EXERCISE BRIEF: With the line containing "This screenshot has height=460, width=1110." as the start and the line containing "Task: Click the red foreground color swatch" as the end, transcribe that span of the entries below exactly, including both.
(INFORMATION PROVIDED)
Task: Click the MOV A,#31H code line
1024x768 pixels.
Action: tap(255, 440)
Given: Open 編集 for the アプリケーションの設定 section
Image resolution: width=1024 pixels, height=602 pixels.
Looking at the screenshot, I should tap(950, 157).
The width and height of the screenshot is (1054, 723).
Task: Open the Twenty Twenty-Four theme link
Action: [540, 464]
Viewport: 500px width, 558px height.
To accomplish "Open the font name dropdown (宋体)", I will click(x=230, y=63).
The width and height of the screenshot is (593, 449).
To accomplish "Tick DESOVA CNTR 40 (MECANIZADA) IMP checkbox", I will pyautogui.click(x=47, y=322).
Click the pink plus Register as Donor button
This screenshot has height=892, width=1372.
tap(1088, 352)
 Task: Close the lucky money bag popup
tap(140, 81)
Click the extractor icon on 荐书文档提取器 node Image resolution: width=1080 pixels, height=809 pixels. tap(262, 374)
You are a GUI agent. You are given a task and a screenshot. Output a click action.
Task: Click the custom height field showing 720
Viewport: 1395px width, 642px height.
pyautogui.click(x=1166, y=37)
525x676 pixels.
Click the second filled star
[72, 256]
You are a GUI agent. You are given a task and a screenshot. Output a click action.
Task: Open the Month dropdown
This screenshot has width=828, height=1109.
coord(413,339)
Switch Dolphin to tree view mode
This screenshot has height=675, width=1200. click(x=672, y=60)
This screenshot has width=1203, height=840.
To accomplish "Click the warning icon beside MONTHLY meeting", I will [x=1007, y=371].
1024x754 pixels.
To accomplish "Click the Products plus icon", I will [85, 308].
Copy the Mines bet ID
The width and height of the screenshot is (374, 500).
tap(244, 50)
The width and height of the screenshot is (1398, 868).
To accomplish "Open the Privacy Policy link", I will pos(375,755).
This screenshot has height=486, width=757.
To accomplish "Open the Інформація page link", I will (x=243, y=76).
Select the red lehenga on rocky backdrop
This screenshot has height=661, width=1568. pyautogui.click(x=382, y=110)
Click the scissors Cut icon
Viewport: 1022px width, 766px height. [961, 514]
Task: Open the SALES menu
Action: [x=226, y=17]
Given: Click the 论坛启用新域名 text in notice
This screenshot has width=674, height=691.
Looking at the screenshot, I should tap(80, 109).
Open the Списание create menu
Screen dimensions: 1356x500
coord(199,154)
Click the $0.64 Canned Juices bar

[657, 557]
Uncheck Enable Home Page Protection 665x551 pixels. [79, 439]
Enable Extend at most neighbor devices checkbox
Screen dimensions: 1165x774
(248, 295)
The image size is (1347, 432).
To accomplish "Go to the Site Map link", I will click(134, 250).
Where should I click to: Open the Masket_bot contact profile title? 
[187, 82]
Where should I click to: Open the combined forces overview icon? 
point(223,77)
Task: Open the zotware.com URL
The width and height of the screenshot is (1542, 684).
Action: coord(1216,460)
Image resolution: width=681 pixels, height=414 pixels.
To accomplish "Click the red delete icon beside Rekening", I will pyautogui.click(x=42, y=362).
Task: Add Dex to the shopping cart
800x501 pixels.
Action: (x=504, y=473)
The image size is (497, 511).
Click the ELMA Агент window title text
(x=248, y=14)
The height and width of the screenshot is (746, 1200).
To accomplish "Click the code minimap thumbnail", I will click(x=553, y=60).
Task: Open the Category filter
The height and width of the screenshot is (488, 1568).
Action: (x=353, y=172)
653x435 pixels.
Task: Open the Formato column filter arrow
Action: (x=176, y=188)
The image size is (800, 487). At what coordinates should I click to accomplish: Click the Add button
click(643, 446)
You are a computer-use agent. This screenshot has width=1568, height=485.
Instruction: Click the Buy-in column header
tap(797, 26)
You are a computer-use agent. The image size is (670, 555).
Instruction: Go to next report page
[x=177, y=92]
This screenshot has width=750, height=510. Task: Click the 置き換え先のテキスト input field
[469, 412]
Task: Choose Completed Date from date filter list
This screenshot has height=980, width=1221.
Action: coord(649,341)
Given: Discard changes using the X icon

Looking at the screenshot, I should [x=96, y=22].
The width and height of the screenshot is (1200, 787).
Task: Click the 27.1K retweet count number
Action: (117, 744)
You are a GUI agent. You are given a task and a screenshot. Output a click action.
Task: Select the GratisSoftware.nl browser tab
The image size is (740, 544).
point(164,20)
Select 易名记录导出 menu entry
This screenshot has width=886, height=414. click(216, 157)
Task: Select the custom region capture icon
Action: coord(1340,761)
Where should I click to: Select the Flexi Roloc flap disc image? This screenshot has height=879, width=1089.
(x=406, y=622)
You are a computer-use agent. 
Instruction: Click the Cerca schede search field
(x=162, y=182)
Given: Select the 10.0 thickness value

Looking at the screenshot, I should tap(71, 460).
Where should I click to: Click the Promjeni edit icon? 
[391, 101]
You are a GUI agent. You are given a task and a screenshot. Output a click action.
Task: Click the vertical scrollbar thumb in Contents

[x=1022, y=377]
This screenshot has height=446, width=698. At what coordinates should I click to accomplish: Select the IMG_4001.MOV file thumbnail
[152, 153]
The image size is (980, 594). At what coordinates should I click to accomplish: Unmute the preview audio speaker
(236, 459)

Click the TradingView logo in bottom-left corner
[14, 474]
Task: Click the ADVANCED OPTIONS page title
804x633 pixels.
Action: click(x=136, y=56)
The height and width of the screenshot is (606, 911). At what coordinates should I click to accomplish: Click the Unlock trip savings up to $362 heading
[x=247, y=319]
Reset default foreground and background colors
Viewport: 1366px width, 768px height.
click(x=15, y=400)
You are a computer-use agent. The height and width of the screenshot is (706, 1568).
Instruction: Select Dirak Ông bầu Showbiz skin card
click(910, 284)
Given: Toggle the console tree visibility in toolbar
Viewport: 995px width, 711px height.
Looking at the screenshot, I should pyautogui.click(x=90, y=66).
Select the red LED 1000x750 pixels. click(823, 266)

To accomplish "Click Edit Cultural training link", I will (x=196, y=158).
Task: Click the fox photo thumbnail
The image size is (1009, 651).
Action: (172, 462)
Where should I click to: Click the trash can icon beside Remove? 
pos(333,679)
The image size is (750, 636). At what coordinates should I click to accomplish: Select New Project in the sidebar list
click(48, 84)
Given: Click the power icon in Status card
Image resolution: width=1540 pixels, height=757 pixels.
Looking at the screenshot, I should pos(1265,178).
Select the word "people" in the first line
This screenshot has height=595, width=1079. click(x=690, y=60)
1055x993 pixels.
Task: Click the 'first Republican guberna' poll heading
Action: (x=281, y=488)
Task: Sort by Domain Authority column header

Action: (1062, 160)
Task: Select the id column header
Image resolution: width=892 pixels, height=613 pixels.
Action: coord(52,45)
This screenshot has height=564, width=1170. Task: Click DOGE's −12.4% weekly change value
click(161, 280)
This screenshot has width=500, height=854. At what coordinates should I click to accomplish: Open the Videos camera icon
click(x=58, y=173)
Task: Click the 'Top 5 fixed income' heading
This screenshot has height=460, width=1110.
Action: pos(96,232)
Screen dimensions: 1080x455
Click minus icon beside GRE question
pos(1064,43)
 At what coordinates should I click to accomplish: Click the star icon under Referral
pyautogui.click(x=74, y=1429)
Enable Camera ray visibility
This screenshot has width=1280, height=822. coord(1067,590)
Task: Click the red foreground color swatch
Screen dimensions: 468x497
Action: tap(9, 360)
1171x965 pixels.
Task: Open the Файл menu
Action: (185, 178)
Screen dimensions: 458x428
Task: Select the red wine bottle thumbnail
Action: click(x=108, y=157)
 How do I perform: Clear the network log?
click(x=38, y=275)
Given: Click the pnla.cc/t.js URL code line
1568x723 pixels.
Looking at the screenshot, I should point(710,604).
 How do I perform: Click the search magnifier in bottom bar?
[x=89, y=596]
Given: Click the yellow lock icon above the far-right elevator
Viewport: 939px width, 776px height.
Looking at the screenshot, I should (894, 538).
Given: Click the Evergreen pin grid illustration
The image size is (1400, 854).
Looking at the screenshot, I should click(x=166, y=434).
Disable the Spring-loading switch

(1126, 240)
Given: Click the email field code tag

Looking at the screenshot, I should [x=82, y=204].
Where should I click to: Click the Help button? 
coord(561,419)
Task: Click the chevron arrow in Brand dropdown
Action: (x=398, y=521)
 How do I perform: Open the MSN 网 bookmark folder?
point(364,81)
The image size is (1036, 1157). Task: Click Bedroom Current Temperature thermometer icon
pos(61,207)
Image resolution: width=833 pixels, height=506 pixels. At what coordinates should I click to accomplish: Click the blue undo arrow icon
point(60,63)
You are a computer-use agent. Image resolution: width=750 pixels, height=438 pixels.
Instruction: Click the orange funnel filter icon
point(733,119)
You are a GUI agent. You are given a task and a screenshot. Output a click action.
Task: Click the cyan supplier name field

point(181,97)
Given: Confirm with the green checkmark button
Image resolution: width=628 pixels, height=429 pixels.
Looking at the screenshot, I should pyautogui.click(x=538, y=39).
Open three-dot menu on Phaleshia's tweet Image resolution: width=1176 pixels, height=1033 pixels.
(End INFORMATION PROVIDED)
YOUR SOLUTION:
This screenshot has height=460, width=1110.
Action: pos(96,232)
Screen dimensions: 1080x455
Click minus icon beside GRE question
pos(1064,43)
 At what coordinates should I click to accomplish: Click the star icon under Referral
pyautogui.click(x=74, y=1429)
Enable Camera ray visibility
This screenshot has width=1280, height=822. coord(1067,590)
Task: Click the red foreground color swatch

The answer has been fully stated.